The researchers have established a new benchmark that tests reasoning abilities on tasks that stretch across long sequences and can’t be cheated through pattern-recognition tricks. The goal of the benchmark is to establish the current baseline and open new windows for developing planning and reasoning capabilities for current AI systems.

Guiding LLMs with better prompts

As the limits of LLMs become known, researchers find ways to either extend or circumvent them. In this regard, an interesting area of research is “prompt engineering,” a series of tricks that can improve the performance of language models on specific tasks. Prompt engineering guides LLMs by including solved examples or other cues in prompts.

One such technique is “chain-of-thought prompting” (CoT), which helps the model solve logical problems by providing a prompt that includes a solved example with intermediary reasoning steps. CoT prompting not only improves LLMs’ abilities to solve reasoning tasks, but it also gets them to output the steps they undergo to solve each problem. This helps researchers gain insights into LLMs’ reasoning process (or semblance of reasoning).

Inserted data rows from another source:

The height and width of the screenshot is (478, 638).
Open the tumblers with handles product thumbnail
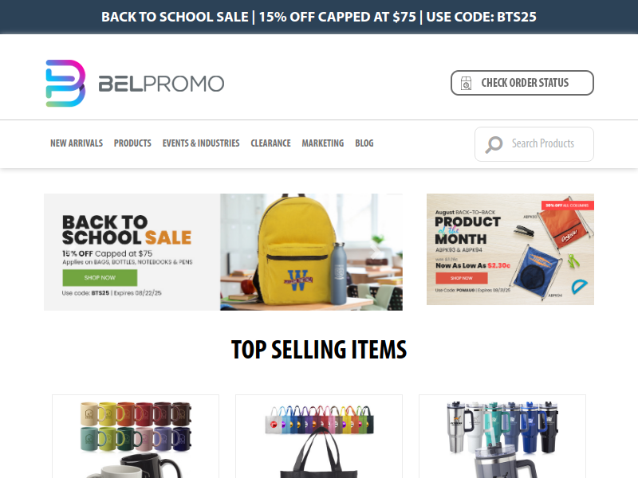502,437
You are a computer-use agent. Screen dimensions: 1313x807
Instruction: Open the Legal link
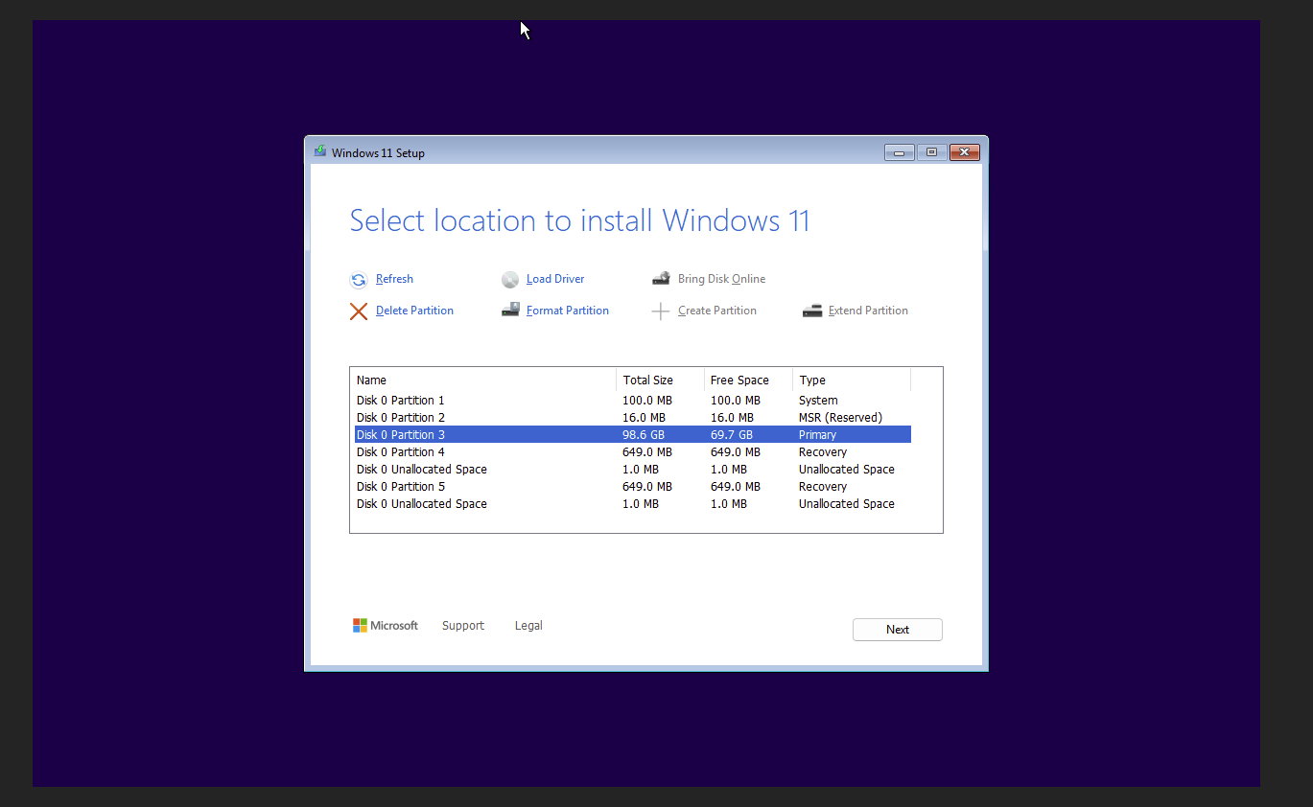click(528, 625)
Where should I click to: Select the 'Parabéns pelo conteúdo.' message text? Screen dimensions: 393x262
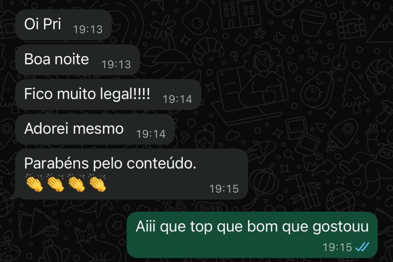[110, 163]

A more recent technique that builds on the success of CoT is “zero-shot chain-of-thought prompting,” which uses special trigger phrases such as “Let’s think step by step” to invoke reasoning in LLMs. The advantage of zero-shot CoT does not require the user to craft a special prompt for each task, and although it is simple, it still works well enough in many cases.

These and similar works of research show that we still have a lot to learn about LLMs, and there might be more to be discovered about the language models that have captured our fascination in the past few years.